Le silence était censé être une contrainte pour votre voyage. Au final, ça ne semble pas être le cas.
Nans : On se considère souvent comme des réalisateurs/poètes/artistes. Pour un artiste, la contrainte est souvent une énorme source de créativité. Les gens nous disent souvent pourquoi vous vous faites mal comme ça ? Pourquoi vous partez sans argent ? Pourquoi vous partez sans vêtement ? Vous n'êtes pas un peu sado ? En fait, notre confort, on le trouve dans le mouvement, la créativité et l'inconnu. Quelle meilleure manière de créer de l'inconnu en se créant des contraintes ? Mon rêve inavoué est de trouver un langage qui nous permet de rentrer en lien avec n'importe quel être humain sur Terre. En réalité, c'est plus complexe que ça. Ce langage-là, on ne l'a pas vraiment découvert. En face de nous, on avait quand même des gens qui parlaient notre langue. Ça facilitait grandement la tâche. Par exemple, si les gens nous demandaient si on avait envie de manger, on pouvait dire "oui" avec la tête. Il n'est pas exclu qu'on fasse le même voyage dans un pays où cette fois-ci on ne parle pas du tout la langue.
Vous avez donc prévu de faire un autre film avec Nabil ?
Nans : Ce n'est pas exclu ! Ça va dépendre du financement participatif [ndlr: une campagne de financement participatif est actuellement en cours sur la plateforme Helloasso pour produire le film]. Si on dépasse le 100% du financement, on aura peut-être une somme pour faire un deuxième film.
Cette expérience pourrait-elle vous encourager à apprendre la langue des signes ?
Nans : Carrément. Mais plus dans la perspective d'avoir des enfants.
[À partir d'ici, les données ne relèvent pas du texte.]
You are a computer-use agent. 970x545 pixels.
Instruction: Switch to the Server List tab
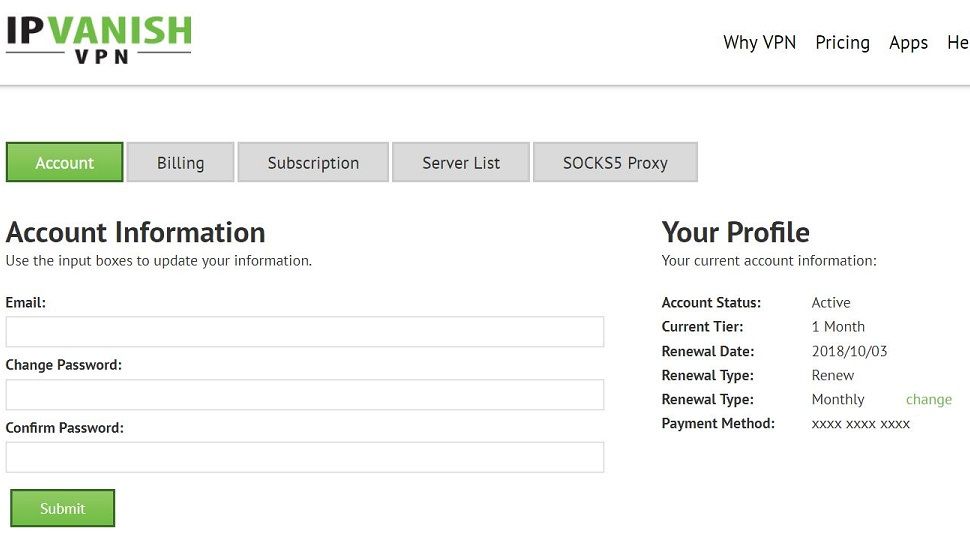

Si un jour j'ai des enfants, les études et l'expérience montrent qu'ils développent plus rapidement les muscles de ses mains et de ses bras que ceux de ses cordes vocales. Du coup, ils aprennent plus vite à communiquer avec ses gestes. Pour déceler leurs besoins, ça peut être intéressant de leur apprendre des signes simples. Je sais qu'il y a tout une partie de la langue des signes qui peut être adaptée à la communication entre parent et enfant.
La cagnotte se termine d'ailleurs mercredi prochain...
Nans : J'ai eu une bonne nouvelle : les deux plus grands youtubeurs de France, McFly et Carlito, sont tombés amoureux du projet. Ils nous ont proposé de promouvoir le film. Comme ils comptent le faire dimanche, on va décaler la date de quelques jours pour bénéficier de leur impact.
Vous n'hésitez pas à mettre de votre personne pour récompenser vos donateurs. Parmi les cadeaux, on retrouve notamment une soirée de projection privée ou encore un week-end à la montagne.
Nans : Je travaille beaucoup avec la télé qui est un média assez froid en terme de relation avec le public. Du coup, on n'a pas l'habitude de rencontrer les gens. J'avais aussi envie de créer de la rencontre avec les gens en petit comité, aller se faire des week-ends à la montagne. C'est des moments que j'aime beaucoup.
Quand souhaitez-vous que le film sorte ?
Nans : Pour Noël ! Pour moi, ce film est beaucoup plus intime et expérimental. J'avais envie de le développer avec un autre canal que la télé. Avec une communauté un peu plus réduite et plus investie. L'idée, c'est que les gens qui participent au financement vont recevoir le film pour Noël à regarder en famille ou simplement pour eux afin de trouver de l'inspiration et de les inviter à croire en nos rêves et nos inspirations profondes.
A travers votre road movie, quel message souhaitez-vous transmettre ?
Nans : Pour continuer de déprimer, il faut vraiment rester chez soi et arrêter de faire confiance aux autres !
Et qu'en est-il de Nus et culottés ? Y aura-t-il une huitième saison ?
Nans : Oui ! On commence le tournage dans pas longtemps et elle sera diffusée l'année prochaine !
L'autre voix, réalisé par Nans Thomassey et Nabil Qerjij. Sortie du film attendue pour Noël.